Intanto, come Totò e Peppino nella celebre lettera (“fai vedere che abbondiamo…”), il Governo ha di propria iniziativa e assai liberamente aggiunto uno 0,1 alla crescita.
Sul resto, è buio pesto. Tutto è stato approvato “salvo intese”, quindi per qualche giorno non se ne saprà ancora nulla. Non è noto cosa accadrà sulle privatizzazioni, ad esempio.
Il Governo – a parole – ha detto ieri no ad aumenti di tasse. Ma sono solo chiacchiere. Si preparano infatti tre stangate:
*lo split payment, che è una vera e propria tassa sulla liquidità delle imprese, da cui verrà circa 1 miliardo;
*4-500 milioni verranno da altre tasse sui giochi (in questo clima illiberale, i giochi sono “naturaliter” oggetto di periodica stangata fiscale),
*e altri 200 milioni verranno molto probabilmente da quelle che vengono chiamate “rimodulazioni” delle accise sui tabacchi (aumentano le sigarette, così si capisce prima).
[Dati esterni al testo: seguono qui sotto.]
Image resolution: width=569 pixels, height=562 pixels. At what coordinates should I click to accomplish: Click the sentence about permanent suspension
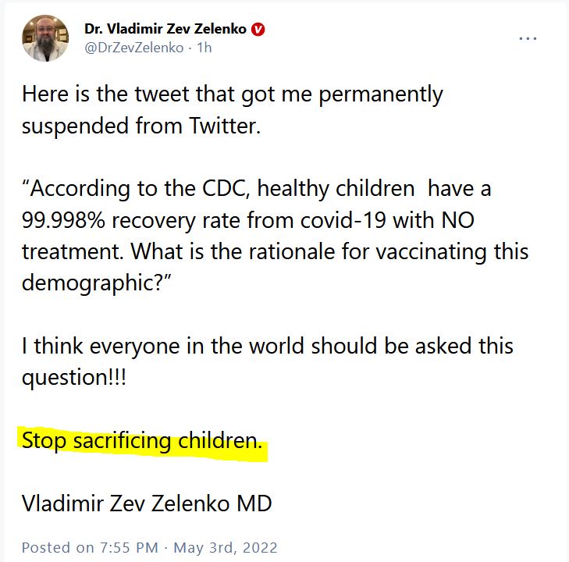pyautogui.click(x=232, y=95)
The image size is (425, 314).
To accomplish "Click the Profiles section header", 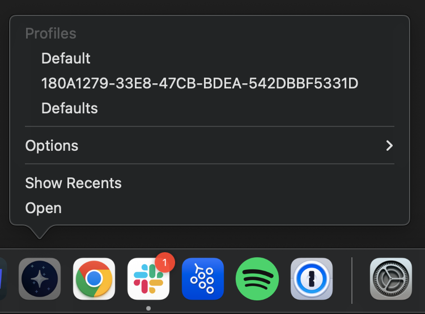I will (x=50, y=33).
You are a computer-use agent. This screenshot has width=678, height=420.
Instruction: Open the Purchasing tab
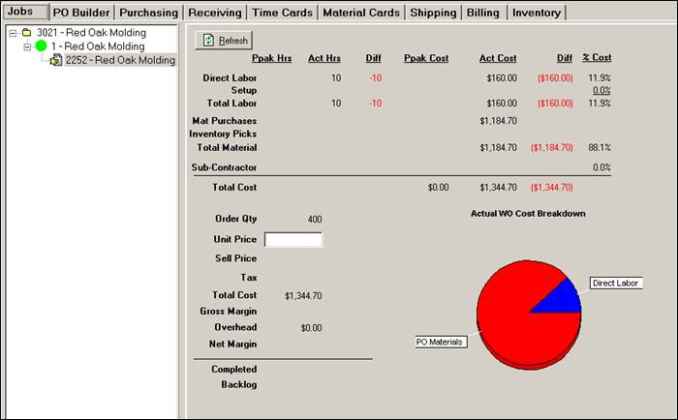(148, 13)
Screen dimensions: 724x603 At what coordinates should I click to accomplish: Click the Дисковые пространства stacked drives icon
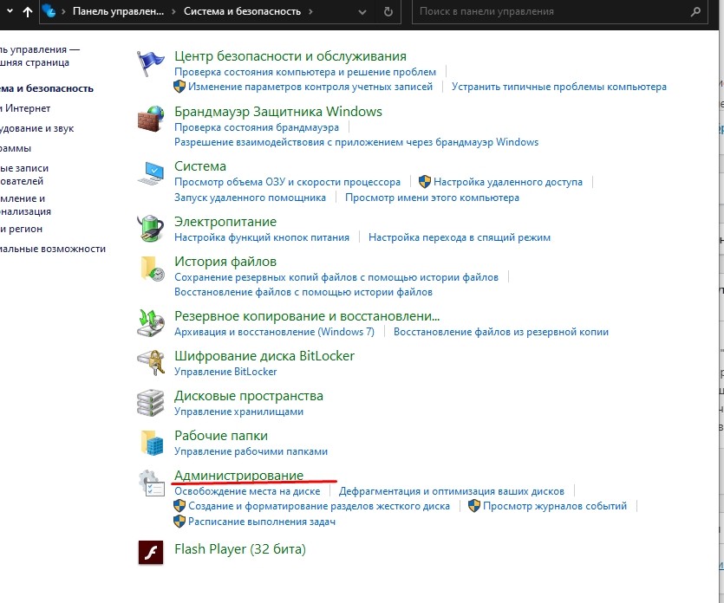pyautogui.click(x=151, y=403)
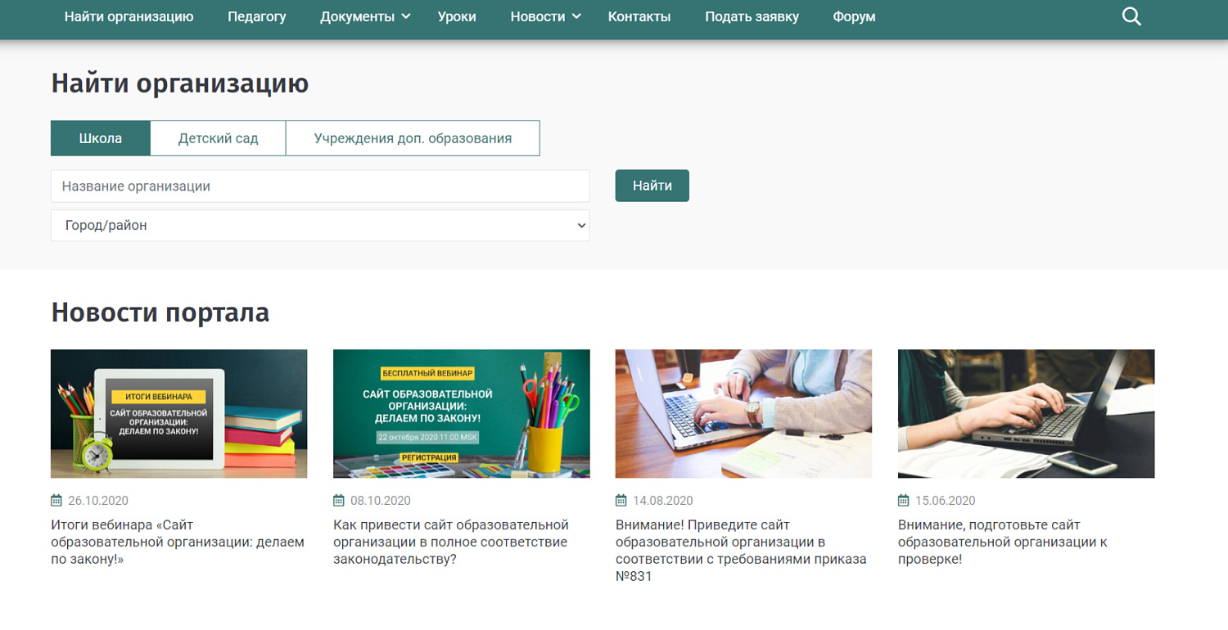Expand the Новости menu dropdown
This screenshot has height=630, width=1228.
point(545,16)
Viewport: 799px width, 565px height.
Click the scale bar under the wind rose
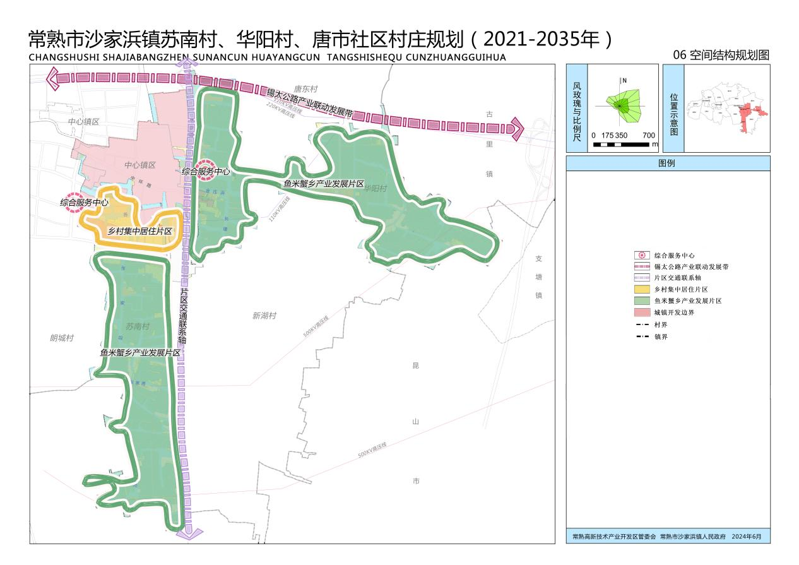point(621,145)
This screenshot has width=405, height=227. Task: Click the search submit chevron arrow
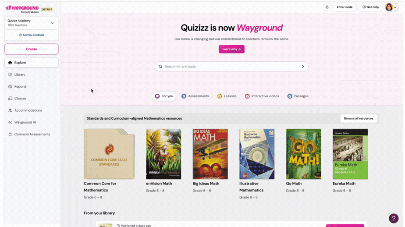[x=303, y=67]
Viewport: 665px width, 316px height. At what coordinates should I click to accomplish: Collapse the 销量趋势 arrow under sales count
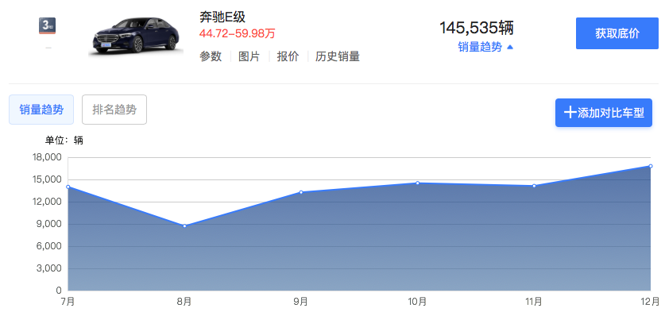pos(510,48)
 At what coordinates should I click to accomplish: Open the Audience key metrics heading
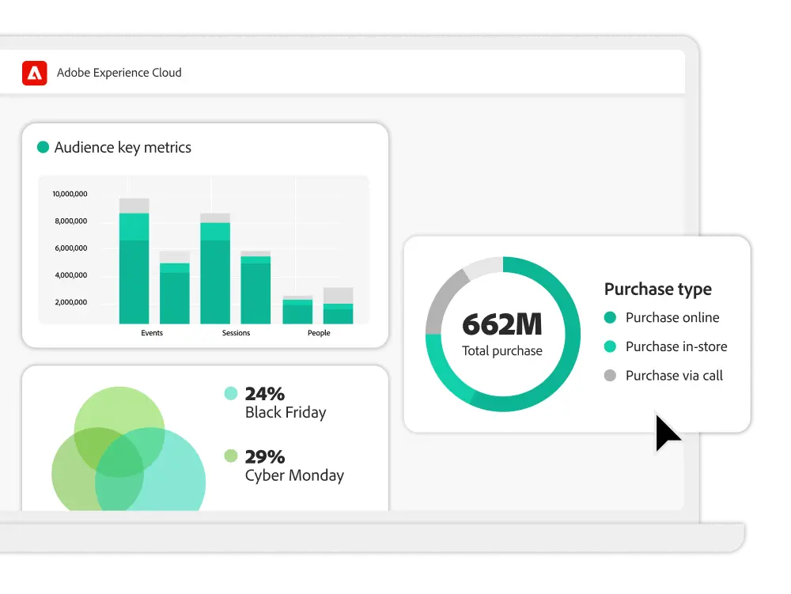(123, 147)
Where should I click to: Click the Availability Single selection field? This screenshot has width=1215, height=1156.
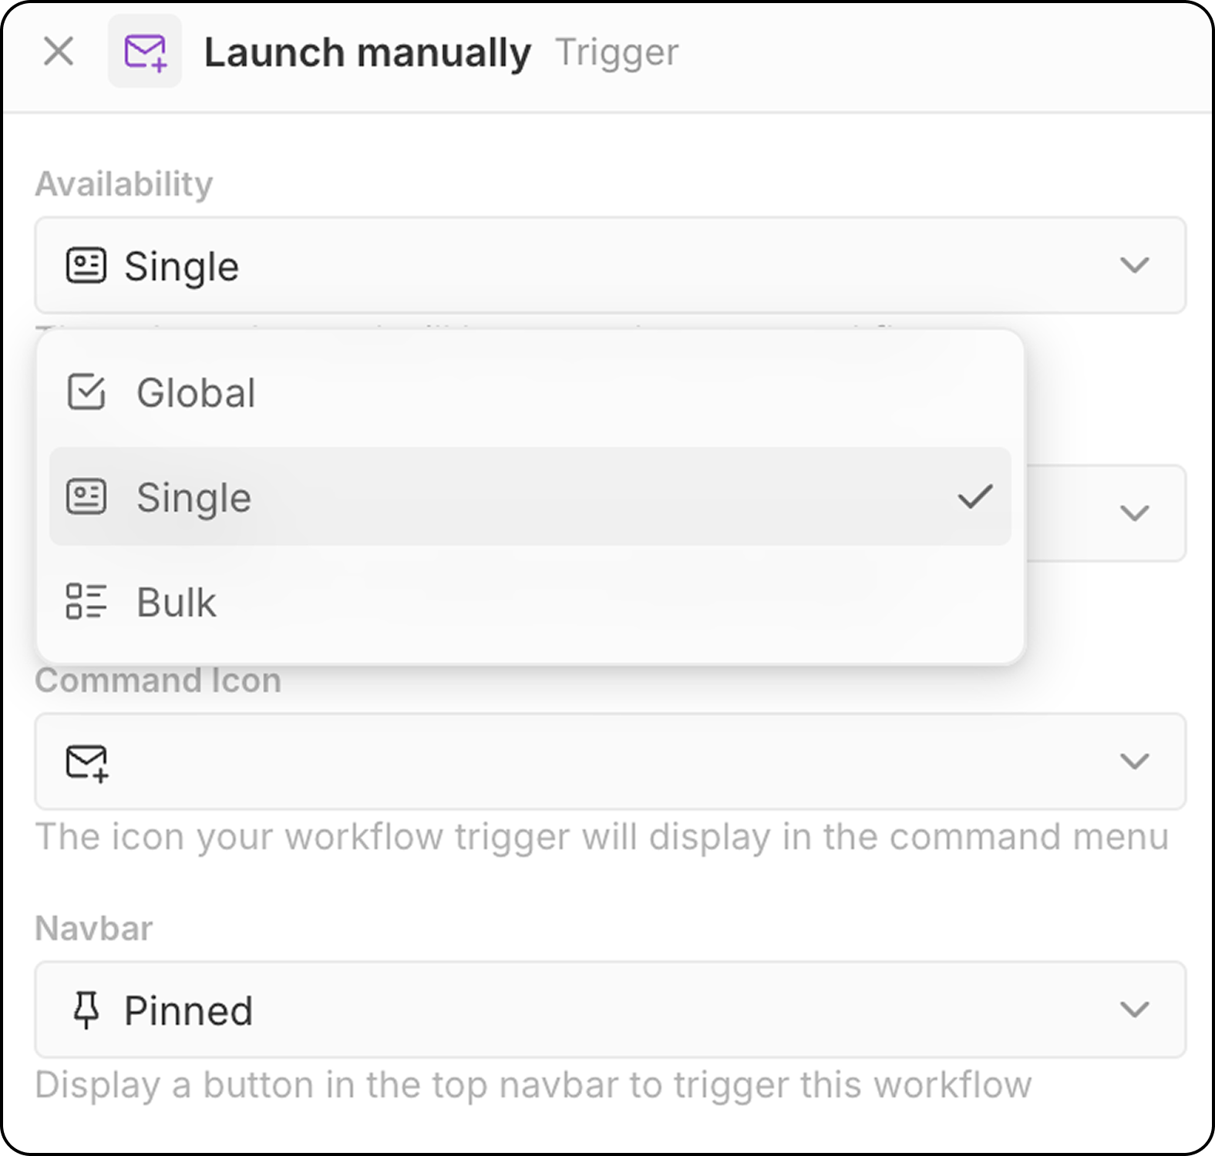[x=611, y=265]
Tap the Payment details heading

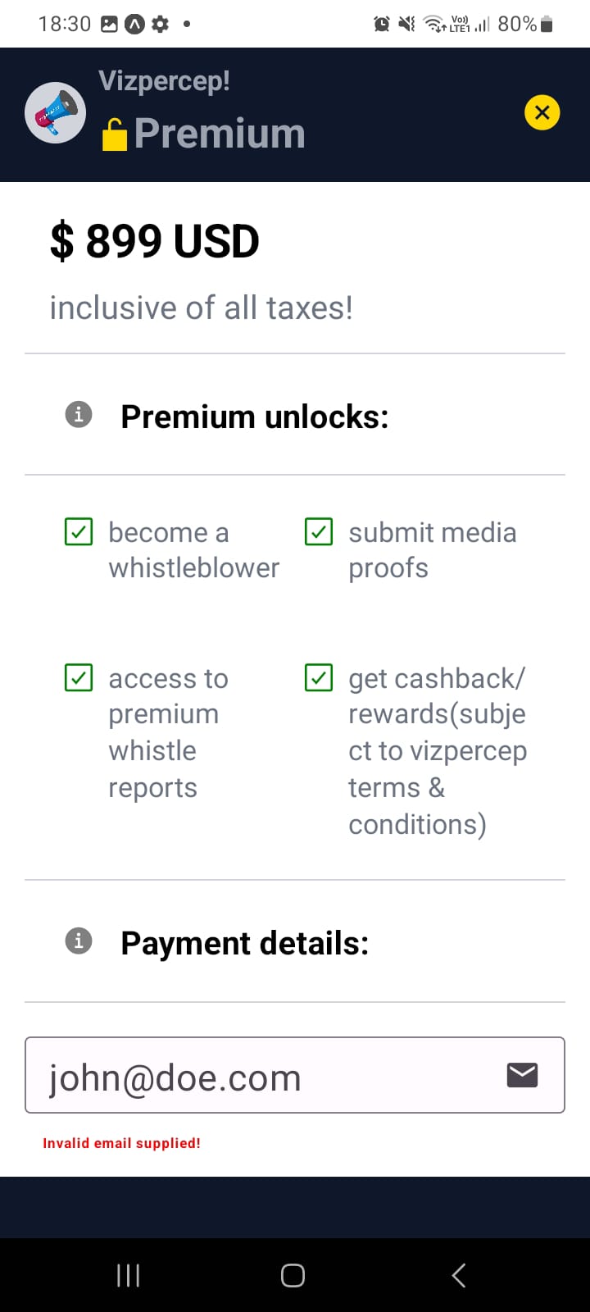[x=244, y=943]
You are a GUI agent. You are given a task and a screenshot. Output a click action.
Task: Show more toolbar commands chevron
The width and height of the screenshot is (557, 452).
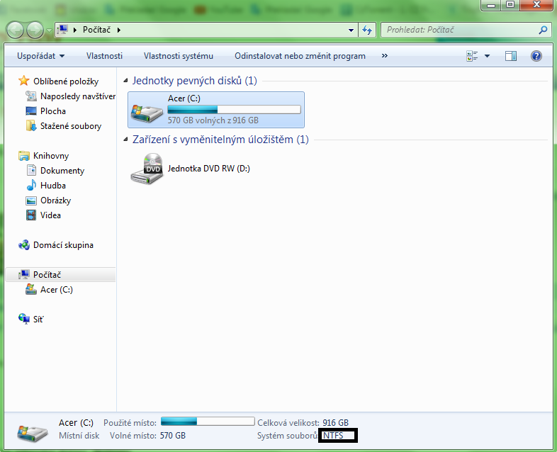[x=385, y=56]
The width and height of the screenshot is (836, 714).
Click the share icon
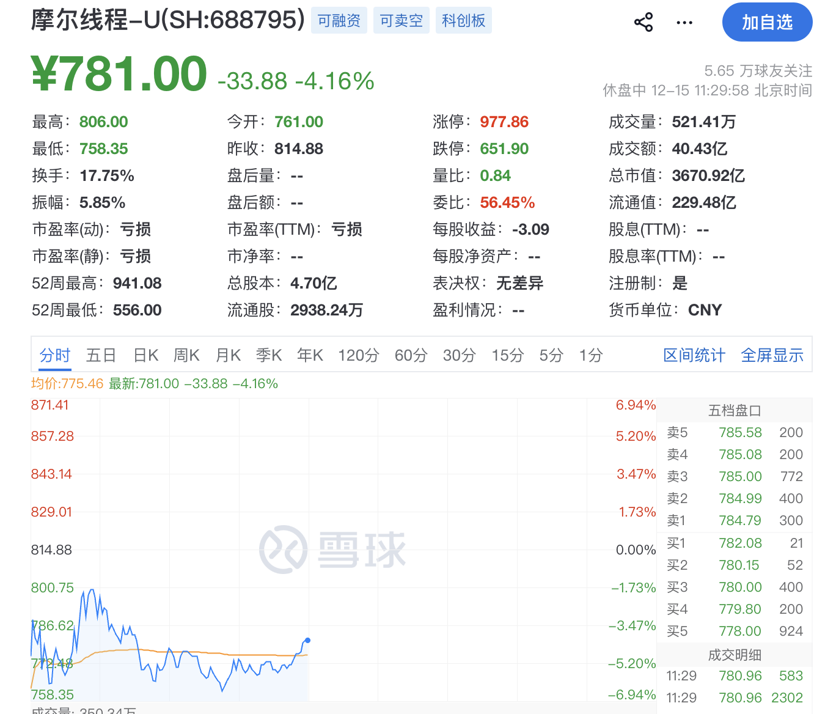coord(643,21)
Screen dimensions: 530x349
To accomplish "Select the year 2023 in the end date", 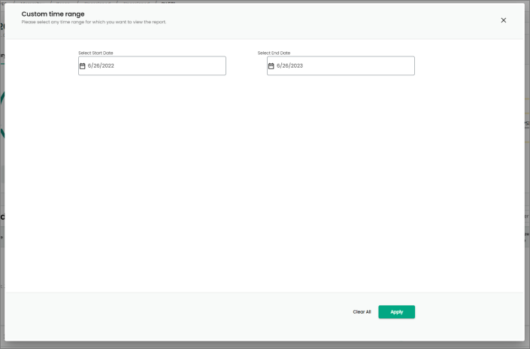I will click(296, 66).
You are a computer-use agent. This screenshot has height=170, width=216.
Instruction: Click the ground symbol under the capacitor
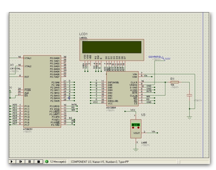coord(189,117)
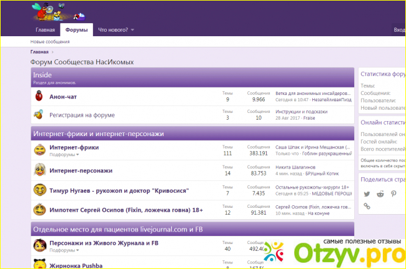Open the Инструкции и подсказки latest thread

point(301,112)
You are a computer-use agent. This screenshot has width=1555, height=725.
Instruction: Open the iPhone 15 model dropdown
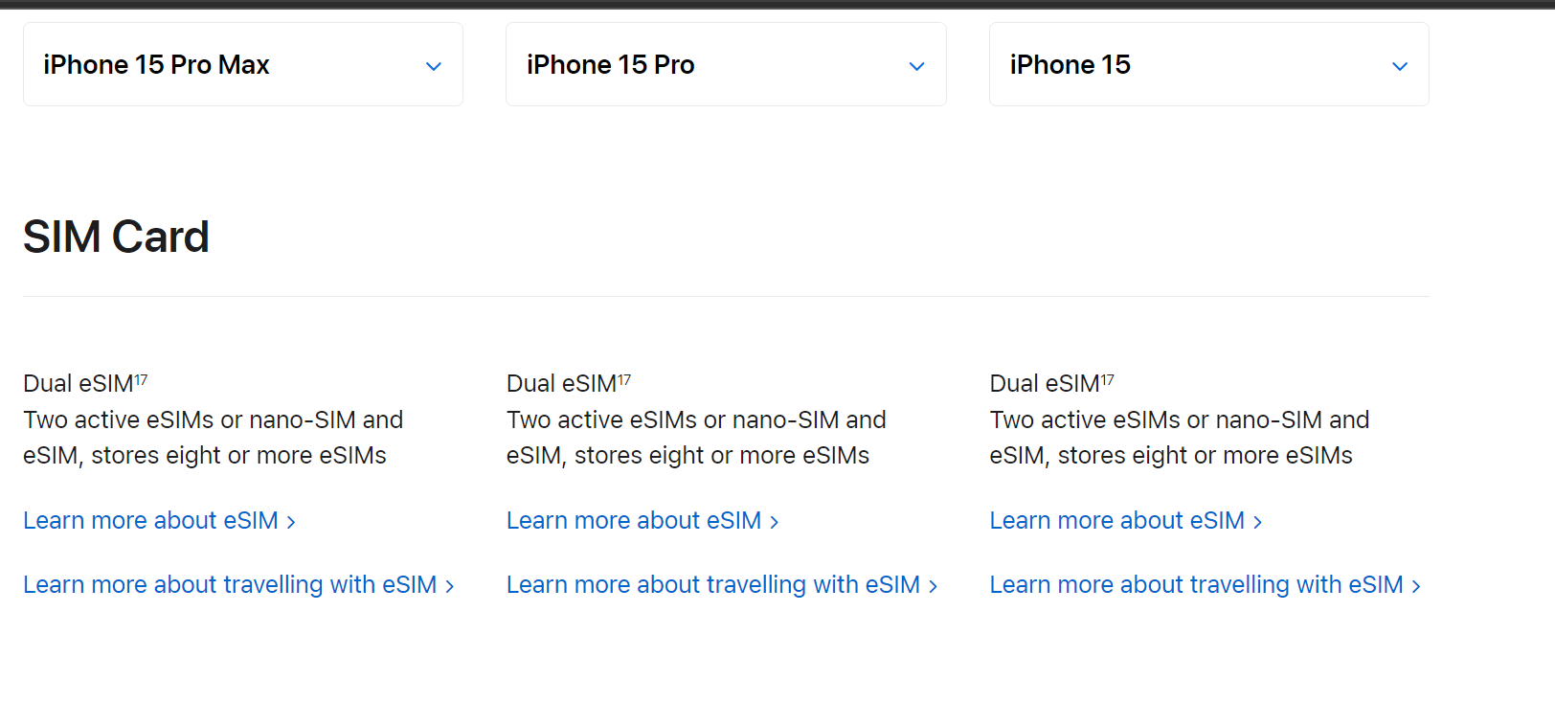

E i tagli di spese? Ammesso che ci siano, solo 600 milioni, secondo le ultime voci.
Se fosse così, insomma, nel cocktail della manovrina, 3 parti sarebbero di aumenti di tasse, e solo 1 parte (l’equivalente della scorzetta di limone) sarebbe di tagli di spesa.
Sarebbe la direzione sbagliata. Senza dire la cosa più grave (e di questo siamo già certi, purtroppo): manca la visione, la direzione di marcia, oltre che la dimensione quantitativa, che sarebbero necessarie per una crisi grave e profonda come quella italiana.
Oggi alle 16, con Raffaele Fitto e con tante personalità del mondo economico e produttivo, verrà una nostra risposta. Presenteremo un documento alternativo, e chiederemo ai relatori la loro opinione. A più tardi, per chi vorrà esserci. Con cifre e testi: i nostri.